What to produce. Everything from the line with "Task: Click the Shop cart icon" to the final line of the entries, both included, should be restated word for word; please omit the pictures.

Record excerpts.
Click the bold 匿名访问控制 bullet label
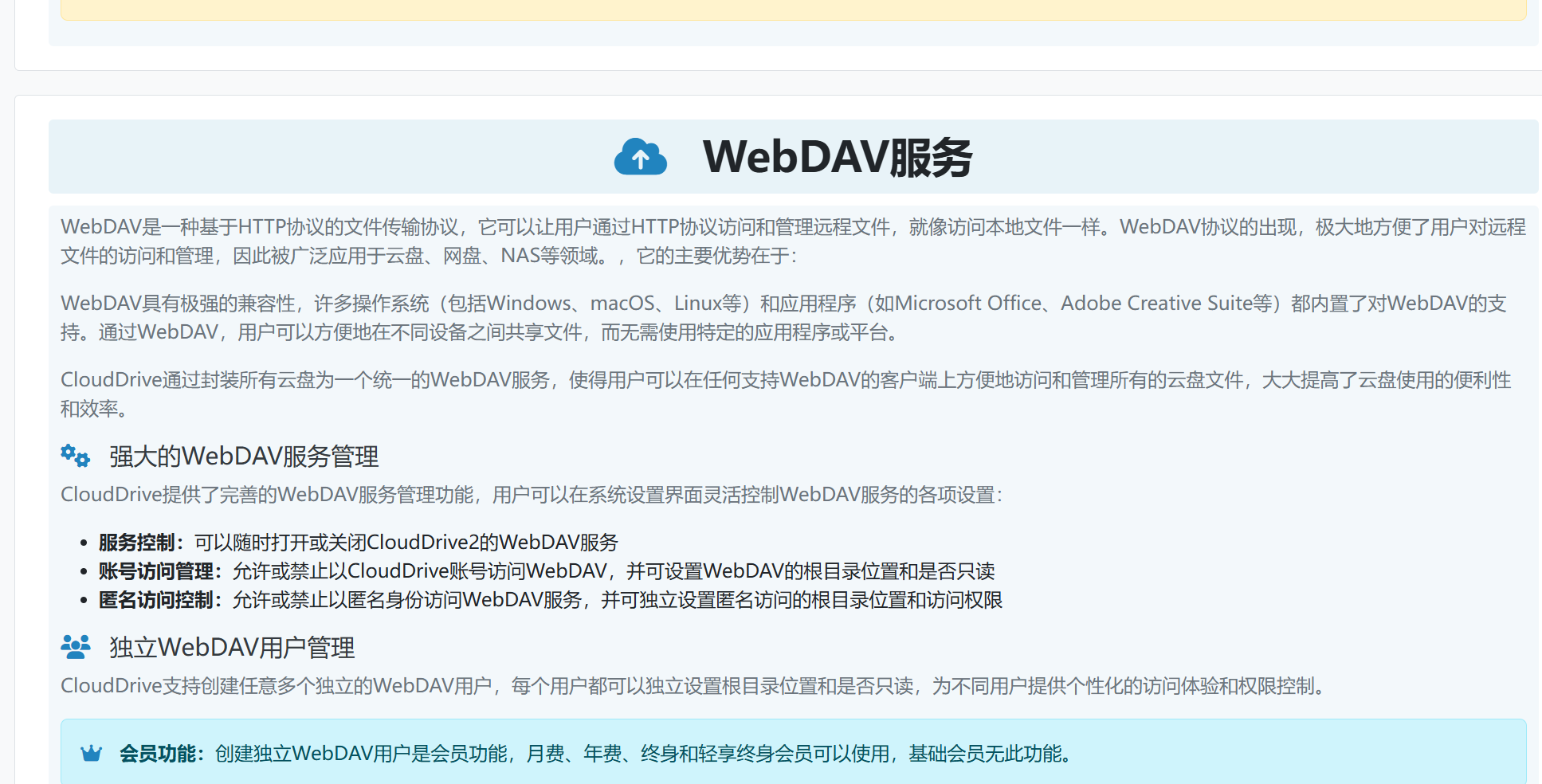The width and height of the screenshot is (1542, 784). click(156, 600)
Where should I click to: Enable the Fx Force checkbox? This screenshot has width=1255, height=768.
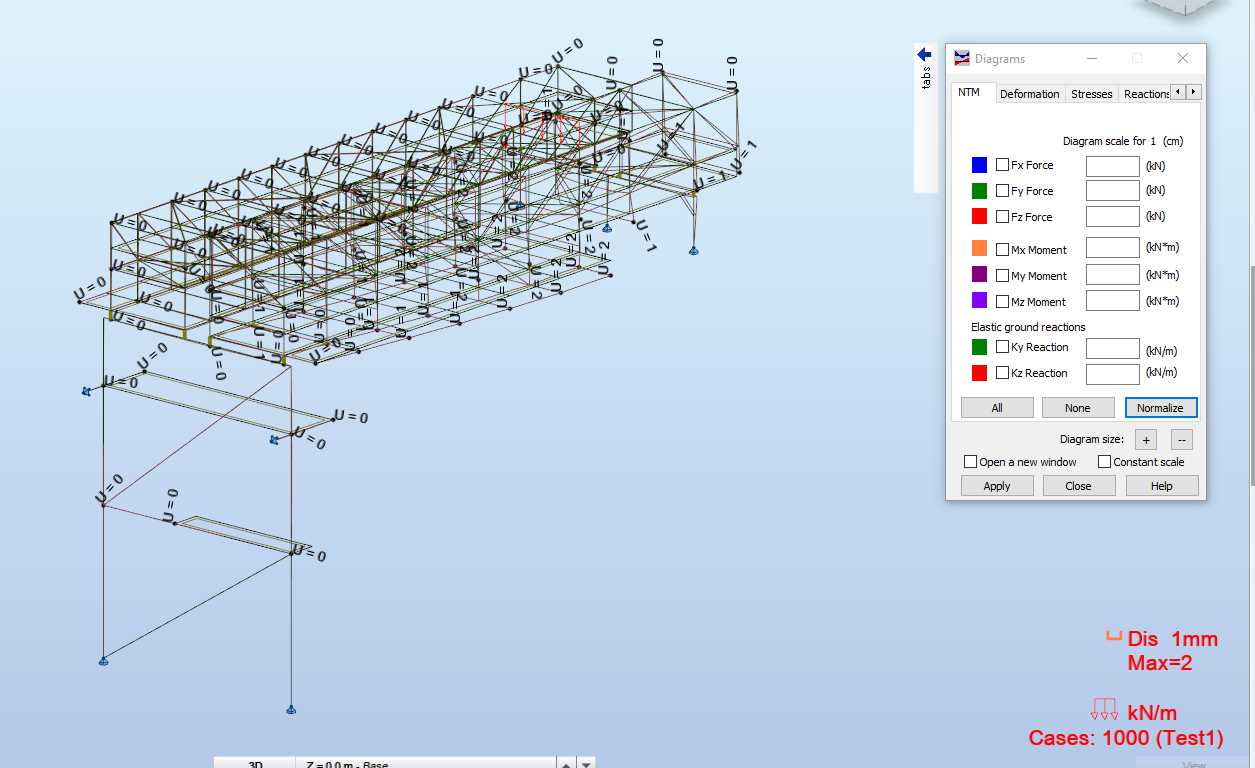coord(1003,164)

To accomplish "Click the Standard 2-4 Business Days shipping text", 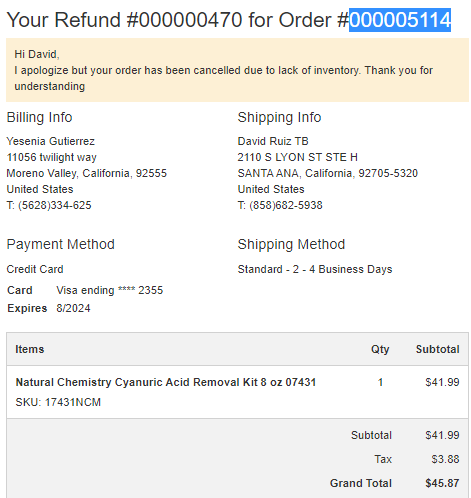I will point(315,269).
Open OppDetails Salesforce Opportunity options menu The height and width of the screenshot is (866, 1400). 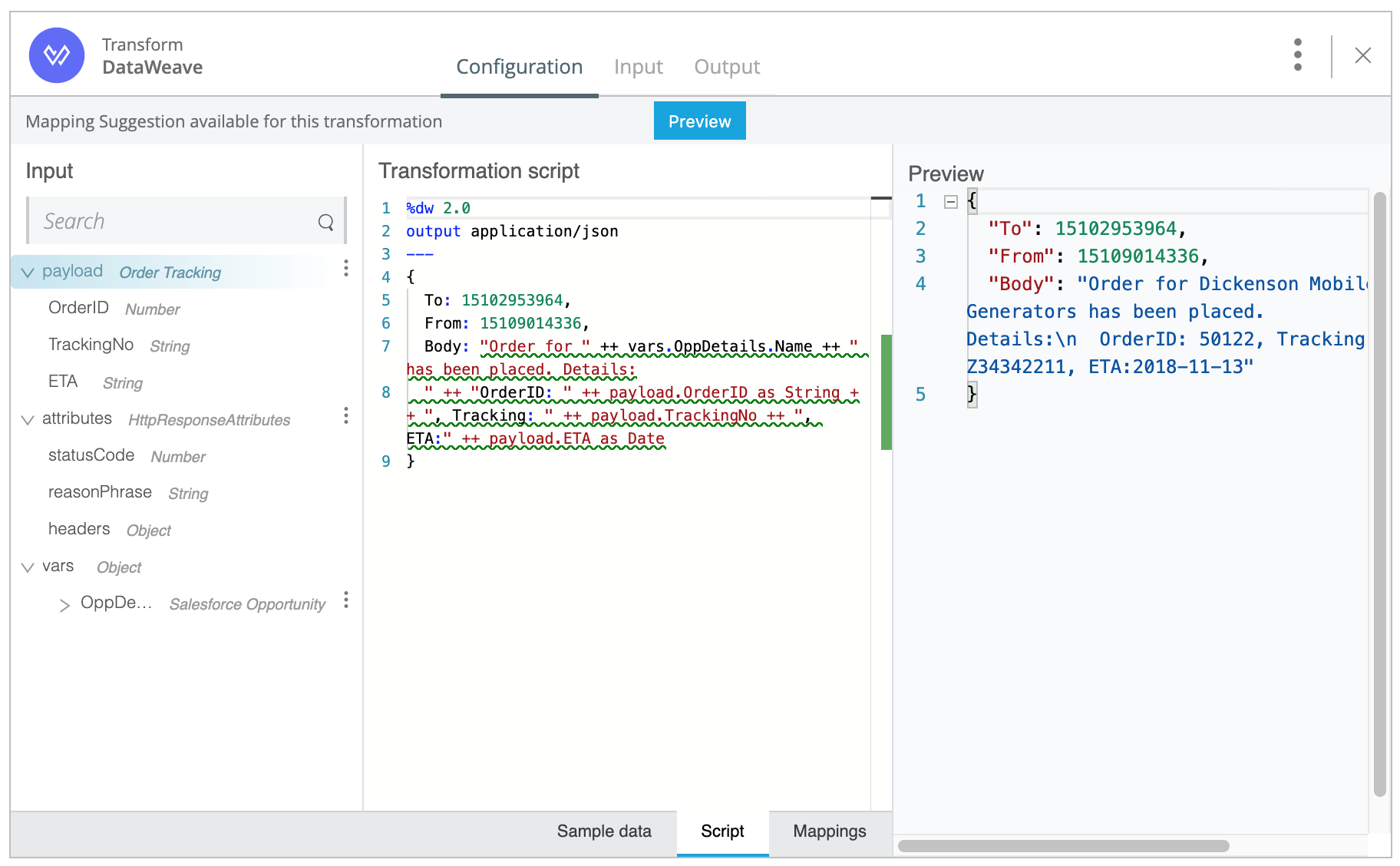pos(346,600)
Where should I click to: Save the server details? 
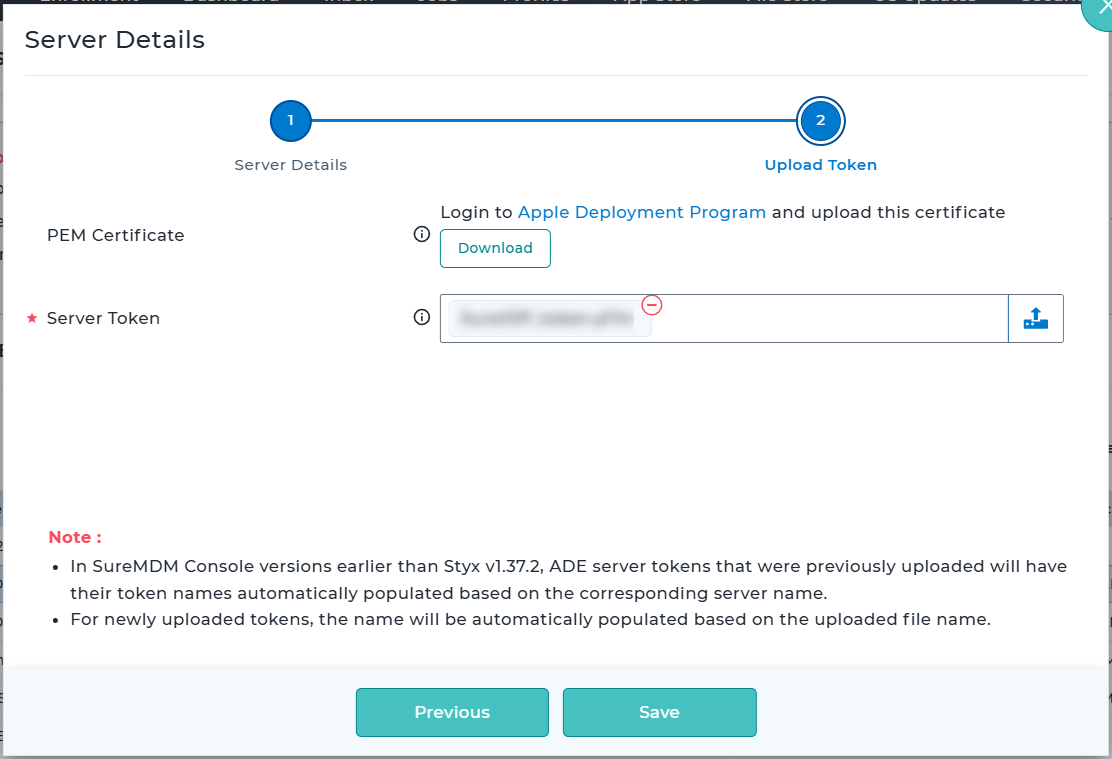659,712
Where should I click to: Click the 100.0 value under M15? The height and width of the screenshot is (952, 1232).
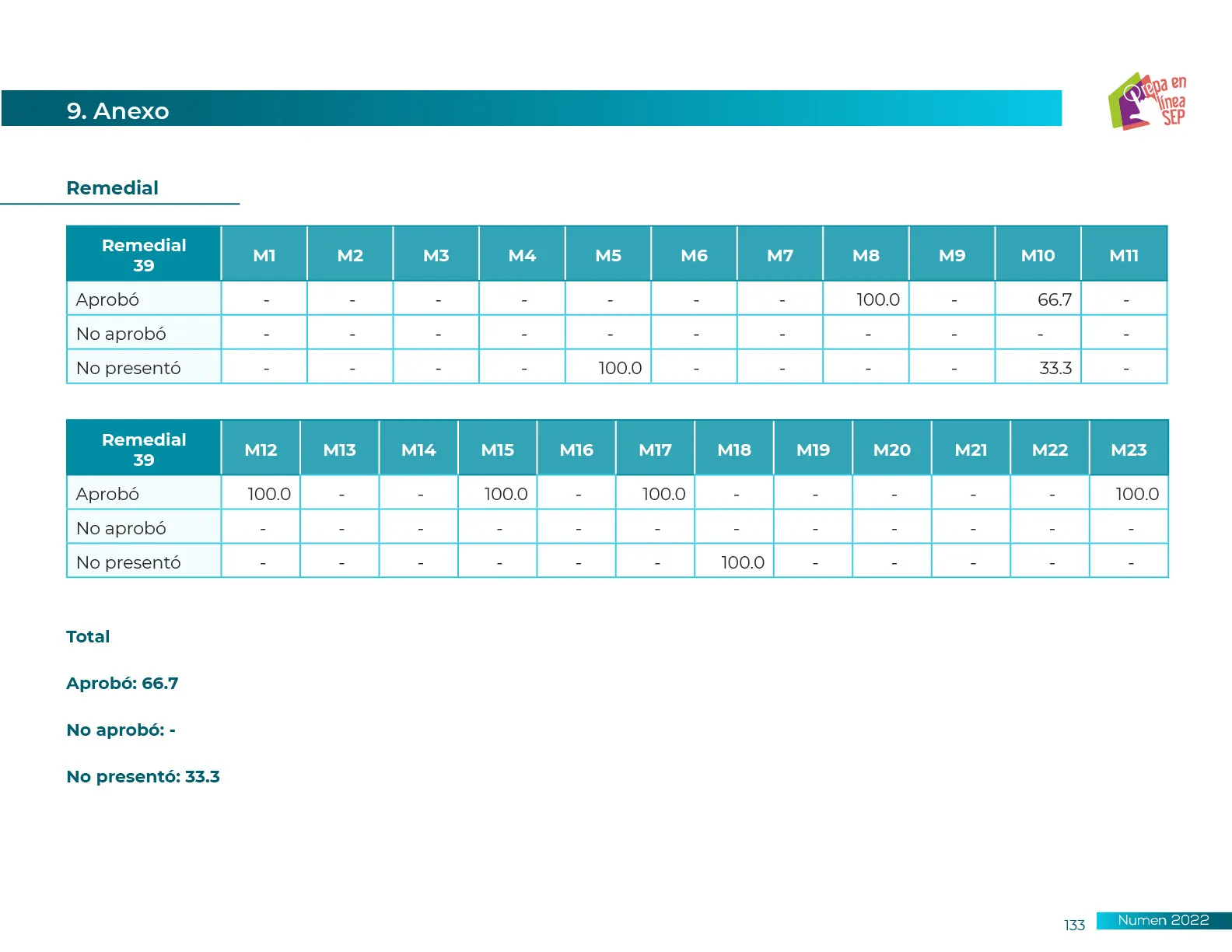click(506, 494)
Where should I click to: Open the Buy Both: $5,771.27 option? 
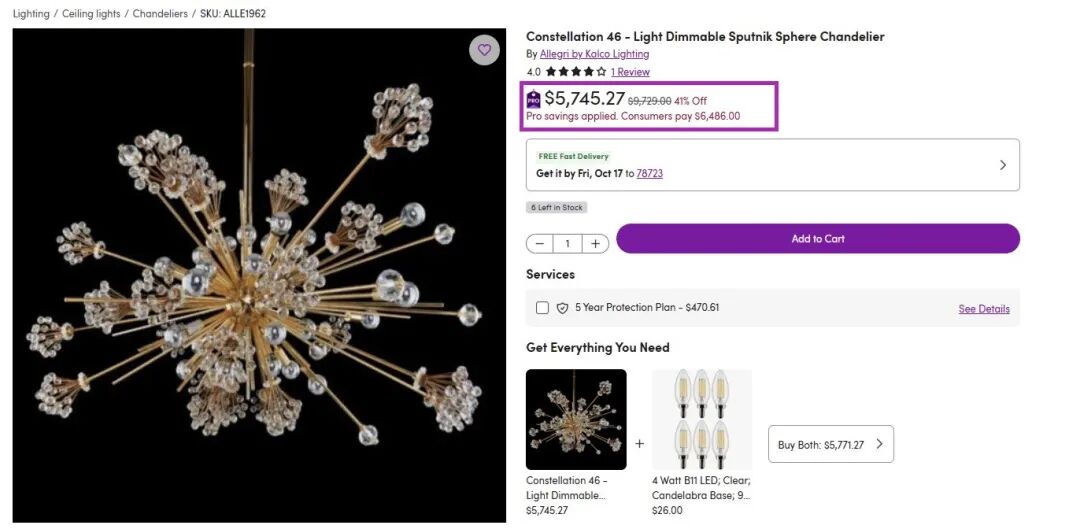(830, 444)
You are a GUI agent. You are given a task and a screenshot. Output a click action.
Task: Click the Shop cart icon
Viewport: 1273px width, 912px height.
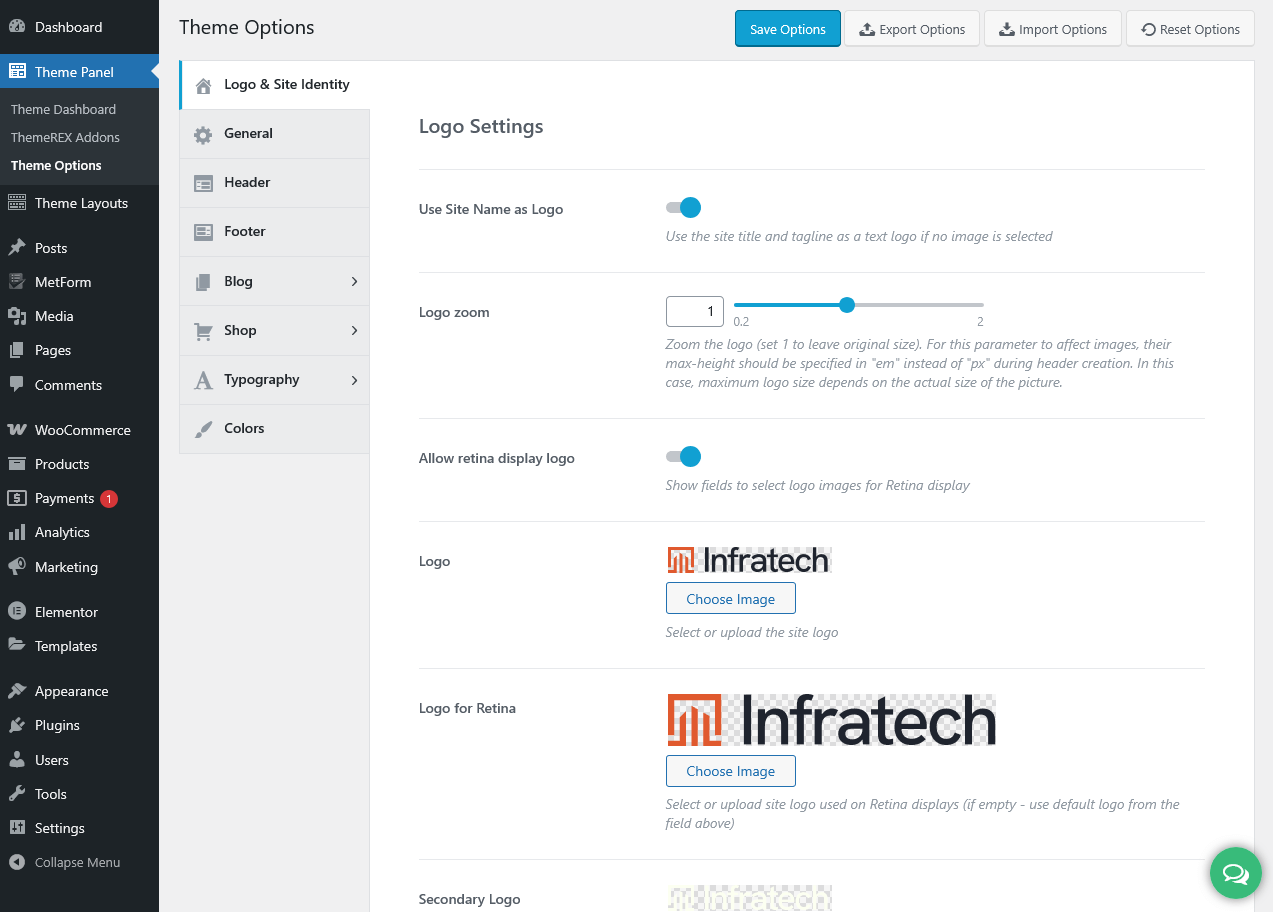(203, 331)
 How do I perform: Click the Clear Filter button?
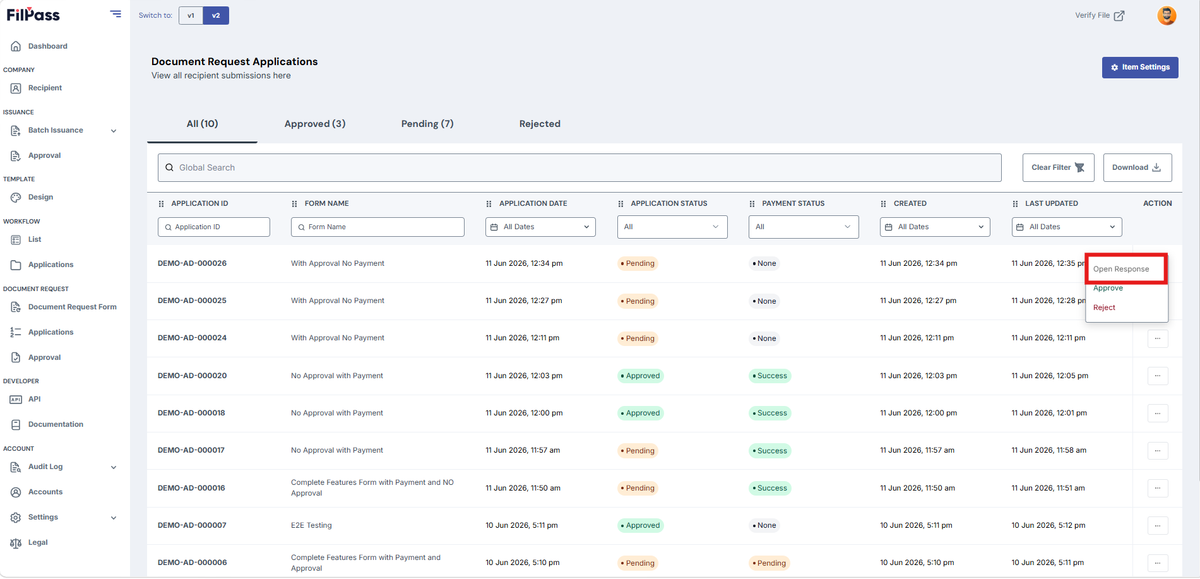pyautogui.click(x=1059, y=167)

Answer section.
Task: Click the Shop cart icon
Viewport: 1273px width, 912px height.
(203, 331)
 How do I perform: Click the Clear Filter button?
pyautogui.click(x=1059, y=167)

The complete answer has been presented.